In some cases, you’re lucky. Your inspiration comes with a lot of information, including the basics of plot, character, structure, etc. which can be expanded upon through outlining or brainstorming. Other times you just have your idea, staring you in the face, with nothing else coming.

Fleshing Out Your Story

If you’ve got nothing but an idea and nothing else seems to be coming, you’ve got some things you can do to help.

  1. Go back through your idea file. Sometimes what you need is already written down. If you have a plot but no characters to populate it, you can focus on your character ideas, or if you need a world, you can look specifically at those ideas.

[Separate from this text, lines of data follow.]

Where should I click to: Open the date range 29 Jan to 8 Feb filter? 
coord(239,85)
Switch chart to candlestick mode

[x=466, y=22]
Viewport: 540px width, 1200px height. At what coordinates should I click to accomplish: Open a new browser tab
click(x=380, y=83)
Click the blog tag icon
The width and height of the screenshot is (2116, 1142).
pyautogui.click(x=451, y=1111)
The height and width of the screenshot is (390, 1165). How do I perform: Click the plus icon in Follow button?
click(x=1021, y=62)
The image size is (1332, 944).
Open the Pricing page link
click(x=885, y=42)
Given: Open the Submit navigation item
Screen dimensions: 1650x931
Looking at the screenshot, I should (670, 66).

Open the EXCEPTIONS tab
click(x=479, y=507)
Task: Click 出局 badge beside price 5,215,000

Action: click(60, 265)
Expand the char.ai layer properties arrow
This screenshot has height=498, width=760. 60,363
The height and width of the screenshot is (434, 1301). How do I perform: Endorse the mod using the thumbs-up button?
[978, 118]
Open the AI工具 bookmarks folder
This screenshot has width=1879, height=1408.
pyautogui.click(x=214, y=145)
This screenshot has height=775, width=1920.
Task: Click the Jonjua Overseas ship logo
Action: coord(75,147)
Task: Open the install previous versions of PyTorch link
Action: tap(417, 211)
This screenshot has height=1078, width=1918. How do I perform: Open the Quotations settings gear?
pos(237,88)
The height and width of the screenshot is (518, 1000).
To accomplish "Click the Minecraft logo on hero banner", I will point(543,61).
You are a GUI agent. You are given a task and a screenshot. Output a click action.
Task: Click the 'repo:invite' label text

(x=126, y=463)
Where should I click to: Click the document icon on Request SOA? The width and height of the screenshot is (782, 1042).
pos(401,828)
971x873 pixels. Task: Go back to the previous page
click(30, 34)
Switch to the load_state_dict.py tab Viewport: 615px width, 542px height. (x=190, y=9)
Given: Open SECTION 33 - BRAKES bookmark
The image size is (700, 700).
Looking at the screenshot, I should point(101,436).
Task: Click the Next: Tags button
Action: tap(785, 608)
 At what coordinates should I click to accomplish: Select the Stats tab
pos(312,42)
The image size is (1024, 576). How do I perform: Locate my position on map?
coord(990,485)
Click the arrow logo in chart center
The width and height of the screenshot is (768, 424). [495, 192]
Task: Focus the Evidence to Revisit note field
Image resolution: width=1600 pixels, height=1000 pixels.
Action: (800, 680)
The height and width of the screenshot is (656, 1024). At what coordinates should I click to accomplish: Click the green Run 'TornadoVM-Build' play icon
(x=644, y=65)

Sometimes smooshing two ideas together can bring delicious results.
  2. Identify your core conflict. Each idea will have some aspect that makes it attractive to you. If you can identify what specifically it is, and build off of that for your core conflict (i.e., your main plot problem), you’ll be able to find something that really interests you, and you may find that the rest of the story builds naturally.
  3. Ask yourself questions. This can help you expand your characters, world, plot, etc. What is interesting about this character? What do they want? What can I put in their way to stop them from getting it? What sort of world would allow this to be a problem? What sort of people would live this way?
  4. Look at tropes and conventions. People talk negatively about tropes, but the fact of the matter is that different genres have their own conventions, and readers of those genres expect certain things. Romance readers expect happy endings, mystery readers expect a murder, science fiction readers expect some scientific marvel. If you break your genre’s conventions, you may lose your readers. There’s a lot of leeway in how you can use said conventions, including purposefully breaking or bending them, but it helps to know what your baseline is.
  5. Research. We talked earlier about how your research can generate inspiration. If you’ve hit a dead end, it may help to pick a prospective topic and do some research to see if anything clicks to help you expand your idea.
  6. Outline. The mere act of outlining forces your to expand your story. What happens here? Why is it important? What is your character’s arc? See the outlining posts for more information on outlining and how to do it.
  7. Look at structure. How do you want to tell your story? Is it multiple viewpoints? First person? Third person? Maybe you want two plotlines from different times/places woven together. Sometimes it can help to consider an idea from different angles (“How does this change if I write it first person rather than third person?”) to see what fits it best. And sometimes, once you’ve gotten your structure in place, some of the rest of the logistics (number of characters, chronology, world) fall into place.
  8. Freewrite/brainstorm. Freewriting is an exercise where you just let your fingers wander where they will. This can be a good way to brainstorm ways to go with your initial idea. Other forms of brainstorming, such as talking to a friend or mind mapping can also be beneficial.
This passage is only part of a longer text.